El recorrido continental comienza en el Chaco paraguayo, donde los Ayoreo / Ayoréiode elaboran la maraca xoxo y los Chamacoco / Yshyr confeccionan el polarosho / polasho, sonajas chamánicas atadas al cuerpo y decoradas con plumas y motivos cósmicos. Los Tomárâho usan maracas osecha o paikâra.
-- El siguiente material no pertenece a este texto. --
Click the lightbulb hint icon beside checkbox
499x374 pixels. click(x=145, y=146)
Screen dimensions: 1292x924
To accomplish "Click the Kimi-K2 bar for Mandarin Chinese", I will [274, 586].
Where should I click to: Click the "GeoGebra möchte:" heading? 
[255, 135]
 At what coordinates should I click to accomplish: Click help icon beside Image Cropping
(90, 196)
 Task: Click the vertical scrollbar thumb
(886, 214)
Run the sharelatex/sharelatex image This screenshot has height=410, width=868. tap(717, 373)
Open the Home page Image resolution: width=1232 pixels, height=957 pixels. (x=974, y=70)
En Bolivia, los Ayoreo fabrican los orohoró, cascabeles de caparazón provistos de badajos de palo santo, usados en caza y ceremonias, y en el Beni se documenta el "resonador de peta", un caparazón de tortuga fluvial percutido o frotado.
En Perú, los Culina / Madija tocan el teteco, caparazón de motelo untado con resina que se frota para acompañar flautas de Pan, mientras que en Colombia la variedad es notable: los Cubeo del Vaupés utilizan caparazones de tortugas de tierra y agua junto a flautas y silbatos; los Bora usaban la kjúumuhe, los Camsá / Camëntsá utilizan el torturés, los Ika / Arhuaco el kúngüi, y los Tikuna, el caparazón de la tortuga torí. Hay también referencias entre los Inga, los Bara / Waimaja, los Tatuyo, los Cacuá / Kakwâ y los Tukano / Yepa-masa. Los Carapana construyen la ujerica, los Barasana / Paneroa la gu coro, los Piratapuyo / Wa'ikâná la kuú, y los Macuna / Buhágana la gusiraga coro.
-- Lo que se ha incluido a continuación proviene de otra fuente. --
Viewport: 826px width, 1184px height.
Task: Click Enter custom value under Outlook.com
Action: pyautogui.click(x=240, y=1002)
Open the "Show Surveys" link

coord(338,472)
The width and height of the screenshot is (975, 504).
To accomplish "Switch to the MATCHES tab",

En Venezuela, los Piaroa / Wötihä interpretan el rere y los Ye'kuana / Maquiritare el wayaamö ji'jo / kodedo, caparazones frotados con cera en contextos profanos o rituales, donde acompañan flautas. Esta combinación reaparece entre los Wayana y Wayampi de las Guayanas, los Waiwai, Hixkariyana, Mawayana, Kaxuyana y Shereó de la Amazonía brasileña, y los Karajá del Brasil central, todos ellos con variantes que asocian el caparazón a flautas de Pan o silbatos y a contextos ceremoniales o de danza.
En Panamá, los Emberá / Ëpërá tocan el chimiguí, caparazón percutido, mientras que los Ngäbe / Guaymí emplean la ñelé / guelekuada / seracuata, instrumento de fricción central en la balsería / krun, donde encarna un mito de origen ritual. Los Kuna, por su parte, usan el morrogala en danzas de iniciación. En el área caribeña, los Garífuna y los Miskito conservan el taguel bugudura y el kuswataya, caparazones percutidos con baquetas o cuernos de venado, y los Tawahka, su equivalente cuah untak.
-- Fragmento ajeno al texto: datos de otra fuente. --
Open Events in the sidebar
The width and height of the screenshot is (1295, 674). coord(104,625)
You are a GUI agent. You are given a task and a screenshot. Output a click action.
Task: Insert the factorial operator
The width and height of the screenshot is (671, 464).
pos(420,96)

El recorrido mesoamericano ocupa una extensa sección. En Guatemala, el tucutítutu acompaña las Posadas navideñas. En México, el "carapacho" o "concha" —en náhuatl ayot icacahuayō / ayotapalcatl— se halla cargado de simbolismo religioso y cosmogónico, vinculado al trueno, la lluvia y el maíz. Existen menciones históricas de Sahagún, Tezozómoc, Landa y Sánchez de Aguilar, y representaciones iconográficas en códices, murales y crónicas. El caparazón (áyotl) fue parte esencial de las orquestas mexicas, junto al teponaztli y las sonajas, y desempeñó funciones ceremoniales y bélicas. Entre los mayas, su versión kayab aparece en los frescos de Bonampak, tocado con cuernos de venado, y está referenciado entre los Mixteca y los P'urhépecha clásicos.
En la actualidad, el instrumento sobrevive entre los Chontal de Tabasco, los Tzeltal de Chiapas, los Huave e Ikoot de Oaxaca, y los Zapoteco / Binni záa, donde acompaña danzas tradicionales con flautas y tambores. Finalmente, entre los pueblos Nahua, Huasteco / Téenek, Tepehua y Totonaca, los caparazones resuenan en el Xantolo, la festividad de los muertos, marcando el pulso ritual de bienvenida a las almas.
A lo largo del texto se sostiene una narrativa que entrelaza minuciosa descripción técnica, contextualización simbólica y documentación histórica. La obra no se limita a una catalogación de instrumentos, sino que propone una lectura del caparazón de tortuga como archivo sonoro del continente: objeto natural transformado en memoria viva, vínculo entre cuerpo, tierra y cosmos. Su tratamiento exhaustivo, apoyado en fuentes etnográficas, arqueológicas y musicales, convierte este libro en una referencia fundamental para comprender la continuidad y metamorfosis de las tecnologías sonoras tradicionales latinoamericanas.